Data excerpts:
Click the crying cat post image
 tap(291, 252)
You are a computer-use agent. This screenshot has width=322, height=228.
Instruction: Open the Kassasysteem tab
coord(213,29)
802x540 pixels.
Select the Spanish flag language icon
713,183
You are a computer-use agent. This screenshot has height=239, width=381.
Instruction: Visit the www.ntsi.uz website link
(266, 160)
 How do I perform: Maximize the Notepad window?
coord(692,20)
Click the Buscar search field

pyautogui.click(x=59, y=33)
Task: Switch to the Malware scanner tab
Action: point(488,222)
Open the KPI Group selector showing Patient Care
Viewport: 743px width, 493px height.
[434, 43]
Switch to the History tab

Your goal: Begin with the line that contains "Instruction: Visit the" and set down each line exactly until the records above end, including the final line.

Problem solution:
Instruction: Visit the www.ntsi.uz website link
(266, 160)
 How do I perform: Maximize the Notepad window?
coord(692,20)
Click the Buscar search field

pyautogui.click(x=59, y=33)
Task: Switch to the Malware scanner tab
Action: point(488,222)
Open the KPI Group selector showing Patient Care
Viewport: 743px width, 493px height.
[434, 43]
Switch to the History tab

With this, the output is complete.